■ Extracted text
__________

Landscapes of the Heart: The Cinema of Powell and Pressburger
It has often been said that the films of Powell and Pressburger (who called themselves the Archers, not to be confused with the radio series of that name) were ahead of their time. Sometimes it seems as if they are still ahead of this time, still too dazzlingly beautiful, robustly eccentric, and culturally allusive to be appreciated by audiences used to the more anaemic quirkiness of the modern-day art-house. That's as may be. Considered on their own merits, however, the films are fascinating, not only for their surreal edge, but also for their obsession with Englishness. At a time when most people still thought in terms of Britain and Britishness, Powell and Pressburger devoted themselves to an examination of various English topics, including the English heart (The Life and Death of Colonel Blimp), the nature of the relationship between the English and the Germans (also Colonel Blimp), and between England and America (A Matter of Life and Death), the affinity for the land and the way in which our literary heritage is written into it (A Canterbury Tale), middle-class Englishness versus Scottishness (I Know Where I'm Going), and English interactions with peoples on the fringes of Empire (Black Narcissus). They did all this in films which, despite these serious preoccupations, are visually stunning, extremely witty and hugely entertaining. They are also intensely spiritual in their eye for the landscape and their mystical view of history and heritage. Among post-war films, the Archer's films are unrivalled for their awareness of the effect of place on people. They were, nonetheless, greeted with bafflement and sometimes outright hostility by many contemporary viewers and critics. Powell was later to remark wryly in his autobiography A Life in Movies that the love of England which nurtured his work was never reciprocated. It is indeed ironic that the best-known of the Archers' major films, The Red Shoes, is also the one least concerned with Englishness.

__________

■ Stated exercise
Pick up the essay on the films of Powell and Pressburger after its final sentence and write one more paragraph in the same vein.

■ Data section

__________

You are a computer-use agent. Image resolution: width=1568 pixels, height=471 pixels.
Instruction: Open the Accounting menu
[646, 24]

__________

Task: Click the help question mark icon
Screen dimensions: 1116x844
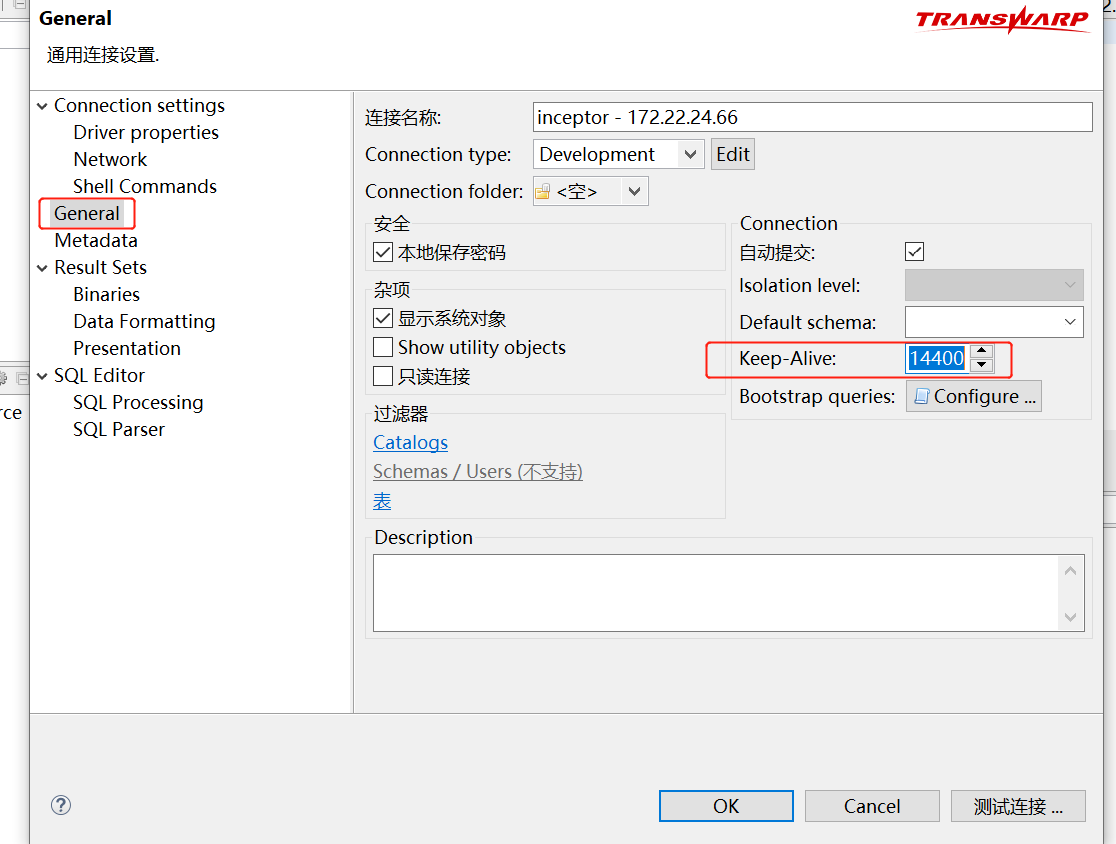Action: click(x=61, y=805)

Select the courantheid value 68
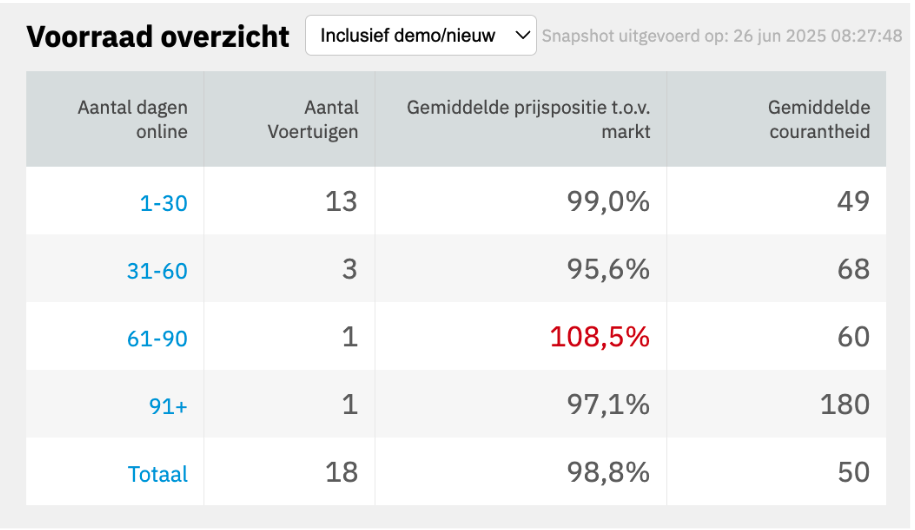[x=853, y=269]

__________

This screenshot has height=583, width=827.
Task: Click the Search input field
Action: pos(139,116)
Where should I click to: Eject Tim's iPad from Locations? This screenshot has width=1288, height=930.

__________

■ Written response
Although their films were often focussed on English themes, they were made with the assistance of an extremely cosmopolitan team, many of them refugees from the Continent. Powell was aided in bringing his unique visual imagination to the screen by talented designers such as Alfred Junge and Hein Heckroth, who had cut their teeth during the flowering of the modern visual arts in pre-Nazi Germany. The most important of these Europeans was, however, Powell's collaborator Emeric Pressburger, a Hungarian Jewish refugee who, like his compatriot Alexander Korda, loved England intensely. He had perhaps the most original screenwriter's mind of the 1940s, producing storylines which depict an England seen through his quizzical and affectionate eyes. Michael Powell himself, who was fluent in French and had spent much of his growing-up years in France, away from his beloved native Canterbury, gained from this experience a keen appreciation of what makes England distinct from other cultures, as well as an affinity for Continentals and their approach to art.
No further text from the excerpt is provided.